The stakes are far greater, however, when British pensioners are lured to India’s Best Exotic Marigold Hotel for the Elderly and Beautiful offering elegant living at reasonable rates. Instead, they find dusty rooms with furniture draped in sheets, birds flying around inside, missing doors and spotty water, electrical and phone service.
“Let’s not concern ourselves with details,” hotel manager Sonny Kapoor (Dev Patel), assures his guests. The fact it looks little like the promotional photos is just part of the adjustment for newcomers in “The Best Exotic Marigold Hotel” opening today at Amc-loews at the Waterfront and Manor in Squirrel Hill.
One of the Brits, Graham (Tom Wilkinson), lived in India as a young man but hasn’t been back in 40 years. He abruptly retires as a High Court judge and ends up among a ragtag band of strangers — some married, some widowed or divorced, some ill-tempered and prejudiced, some terrified, some relishing a fluttering of freedom.
Chief among them are Evelyn (Judi Dench), a widow who had to sell her flat to pay her husband’s hidden debts; Muriel (Maggie Smith), a hip replacement patient who can get the surgery immediately in India or wait six months at home; Douglas and Jean (Bill Nighy and Penelope Wilton), a married couple who lent their nest egg to their daughter; Madge (Celia Imrie), a divorcee who’s tired of playing grandma the baby sitter; and Norman (Ronald Pickup), a self-styled romeo.
Their attitudes range from Graham’s reassurance to Evelyn, “It’s going to be extraordi-
nary,” to Muriel’s determination to hate everything and perhaps everyone. “If I can’t pronounce it, I don’t want to eat it,” she decrees.

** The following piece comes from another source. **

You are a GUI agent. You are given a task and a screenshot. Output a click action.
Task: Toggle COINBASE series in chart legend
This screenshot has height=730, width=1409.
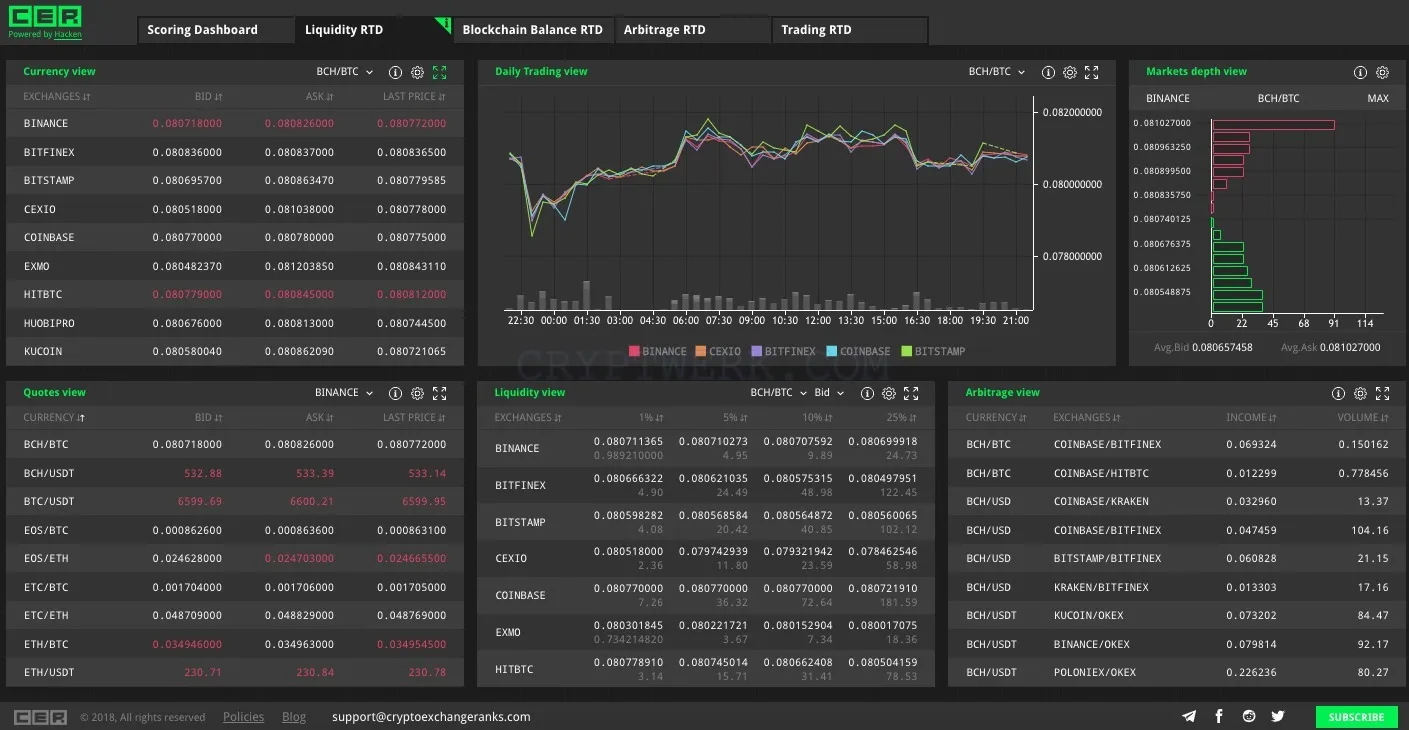pos(858,351)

And this is before they get to the hotel where they learn Sonny, the youthful and optimistic manager, presented his guests with a vision of the future, not a snapshot of the present. “In India, we have a saying. Everything will be all right in the end. So if it is not all right, it is not yet the end.”
Before the end comes, one revelation will be shared, characters will either embrace or continue to rigidly fear their surroundings, and their ranks will be depleted in ways expected and unexpected.
You can see some of the developments coming in the gentle comedy directed by John Madden (“Shakespeare in Love”) and written by Ol Parker based on the Deborah Moggach novel originally published as “These Foolish Things.”
Seven Brits may be one or two too many, since every character demands some screen time, as do Sonny and his girlfriend.
The movie’s saving grace is its rich talent, particularly Dame Judi, Dame Maggie, Mr. Wilkinson and Mr. Nighy, the acting equivalent of saffron, cardamom or edible gold leaf. It doesn’t take much for them to spice a scene with emotion, while the young “Slumdog Millionaire” star and others salt in humor.
Outsourcing their retirement to India, with its heat, noise, teeming crowds, social and economic divides along with its modern call centers filled with young women elders don’t consider suitable marriage material, allows a challenge that relocating to another nation would not.
Movies such as this allow you to walk a movie mile in another’s slippers. Would you embrace what Evelyn calls the assault on the senses, relish the chance at reinvention and a third act of life, or desperately scheme to return home?
No matter what, the sight of a half-dozen actors — all born between 1934 and 1952 — sitting in a row at an airport like some sort of aging Avengers is a sight for sorely neglected older (and some younger) eyes.